Getting home was a nightmare. Airport problems and 14 hours made me wonder if making the trek to Atlanta would be worth it in a couple weeks. All the little doubts said, “just stay home.” I just wasn’t sure anymore. When I’ve written about mono red or when people ask me about card choices half my responses are “don’t worry about it, just kill them.” That confidence was gone. And it was time to get it back. I put myself on a flight to Atlanta and left the Maverick deck sitting on my desk at home. Here’s what was in my bag:4 Vexing Devil 4 Goblin Guide 4 Grim Lavamancer 4 Lightning Bolt 4 Rift Bolt 4 Lava Spike 4 Chain Lightning 4 Flame Rift 4 Price of Progress 4 Fireblast 4 Scalding Tarn 4 Arid Mesa 2 Bloodstained Mire 10 Mountain Sideboard 4 Faerie Macabre 3 Searing Blaze 4 Red Elemental Blast 2 Sulfuric Vortex 2 Smash to Smithereens
The card choices are pretty self explanatory I think. Vexing Devil might be the only interesting choice but that card was absurd with a capitol A. Turn 1 or Turn 2 Fireblast you happened 13 of the 16 times I cast it. The other three were Dazed and Forced twice. Not bad the new kid on the block. When a card has me wondering if maybe I’m happier to see him than Goblin Guide in my opener, something is up.
I’d opted to play other creatures over Grim Lavamancer at SCG Opens before but I wanted a way to deal with Thalia. He also gives you a little more flexibility against RUG and the UR Delver lists and early flipped Delvers and Goblin Guides can race you on rare occasions.
The burn package is the burn package. Don’t mess with it.

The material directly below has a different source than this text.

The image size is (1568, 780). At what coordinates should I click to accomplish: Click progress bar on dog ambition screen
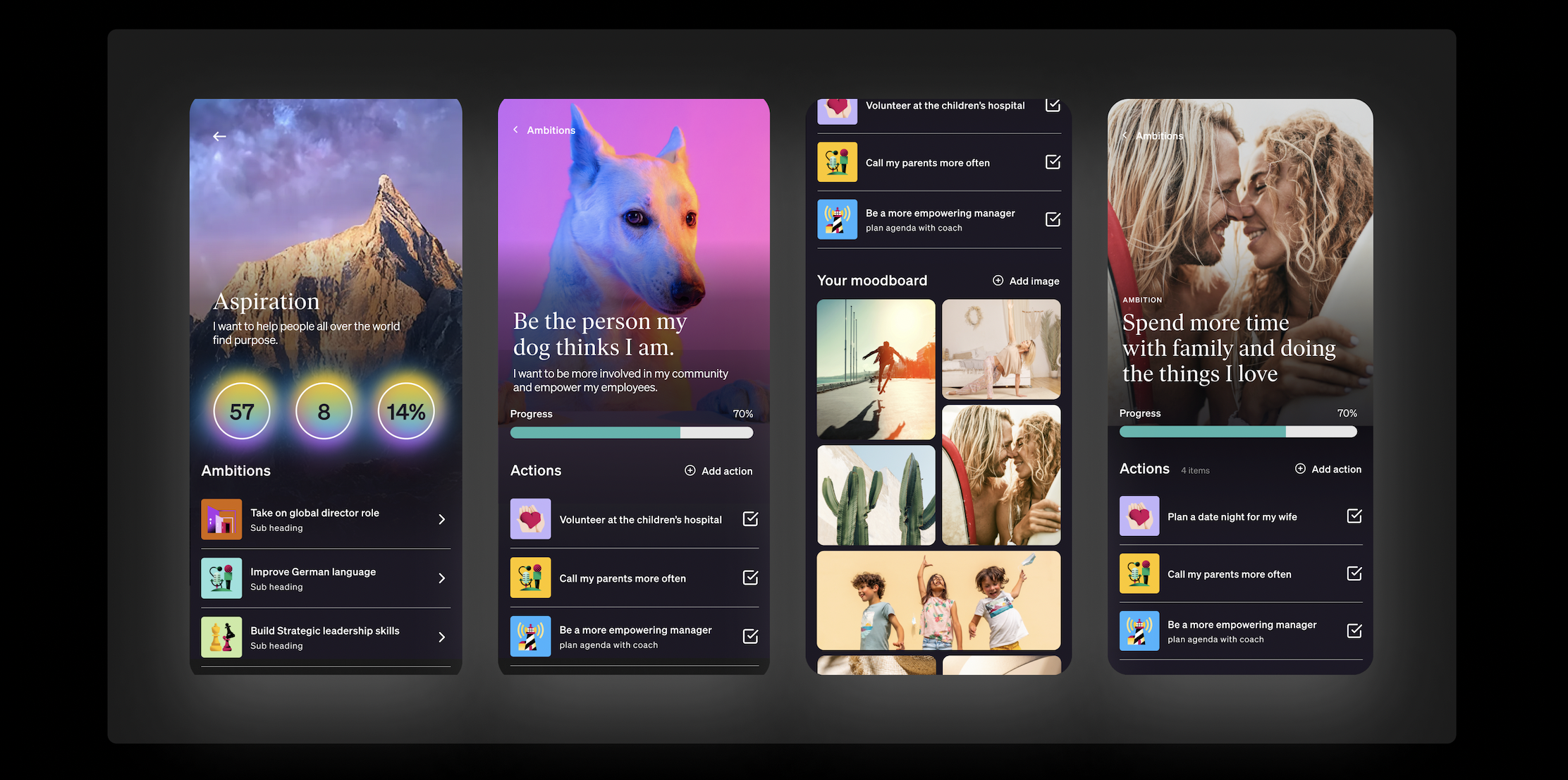[x=631, y=433]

The sideboard is the only thing I wasn’t particularly happy with. Sullivan keeps hounding me to play Searing Blazes so I did and in theory its another good way to deal with Mother of Runes, Thalia, Grim Lavamancer, and Delver. It never did what I wanted though. I never played against Maverick so that may be part of it. I ended up wishing I had my usual combo hate cards in that spot and will probably be putting Mindbreak Trap back in. The rest is pretty standard, Faerie for Reanimator/Dredge. I like the unaccountability against Reanimator and you really only need to slow down dredge by Faerieing their dredgers, no need for crypt. Red elemental Blast is for Show and Tell and High Tide, not for counterspells, you want to side as little as possible so don’t just auto side 4 REBs against every blue deck. Smash and Vortex are for Stoneblade and Jitte decks. Vortex also does work against Show and Telling Griselbrands.
There aren’t any sideboard cards for RUG Delver. You don’t need them.

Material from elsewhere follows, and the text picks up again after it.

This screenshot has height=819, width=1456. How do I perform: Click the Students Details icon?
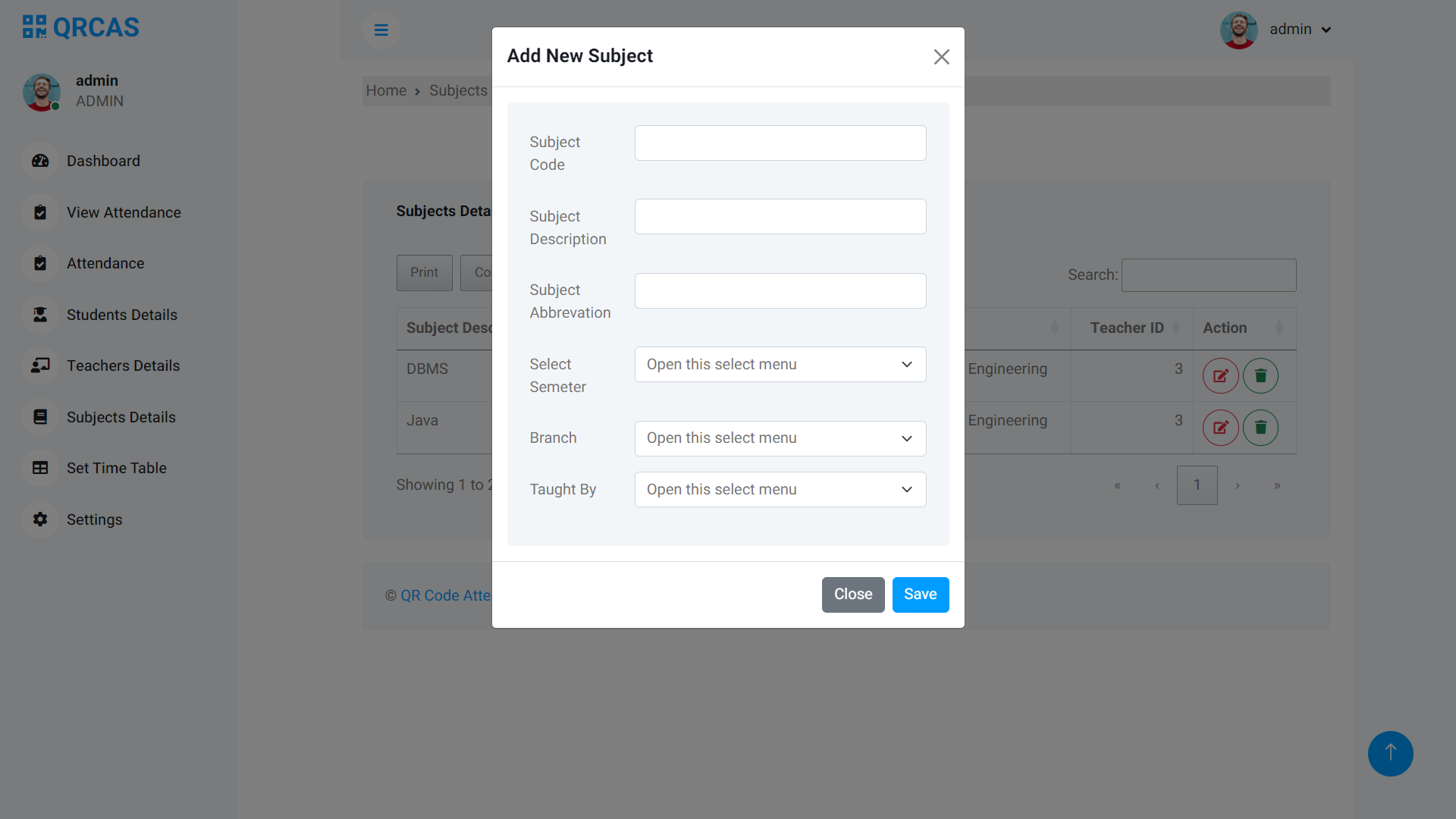coord(40,315)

So that’s the list, here are the battles:
Round 1 vs Andrew Schneider’s Couch:
This is probably one of the more comfortable couches I’ve slept on, aided somewhat by the Jack and Cokes the night before. Props to Andrew’s cat for leaving me alone all night.
Round 2 vs Australian Bakery:
Everyone in the apartment had three byes and did the sleep in special so it was time for some delicious breakfast. We hit up an Australian Bakery a couple minutes walk from Andrew’s place. It was nice family run place full of fresh baked breads and friendly people. I got some sort of wrap, sort of like a fresh baked giant hot pocket. Would definitely go back next time I’m out this way.

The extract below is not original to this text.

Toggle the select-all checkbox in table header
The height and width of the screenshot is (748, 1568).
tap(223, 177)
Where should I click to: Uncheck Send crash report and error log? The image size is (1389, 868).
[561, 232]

Round 3 vs The Parking Garage:
Andrew lives about twenty minutes out of Atlanta so after breakfast and picking up flavored honey sticks from the local farmer’s market we were off to the ATL. Andrew parked in a garage and was a little upset when we saw a $16 sign after we parked. Don’t worry this story has happy ending as the attendant only asked for $5 when we left.
Round 4 vs Enchantress:
So it was finally time to actually battle, sit down, shake hands, where are you from? How many byes? And all the small talk followed. I won the die roll and led with a Vexing Devil. 16. He played a forest and Utopia Sprawl, it felt like getting punched in the stomach, visions of Leyline of Sanctity and Solitary Confinement. There wasn’t anything I could do about that now, so it was time to make him have it. Vexing Devil? 12. Suspend rift bolt. go. More mana enchantments. Upkeep. Trigger. Target you. 9. Lava Spike. 6. Chain you. 3. Bolt you. Game.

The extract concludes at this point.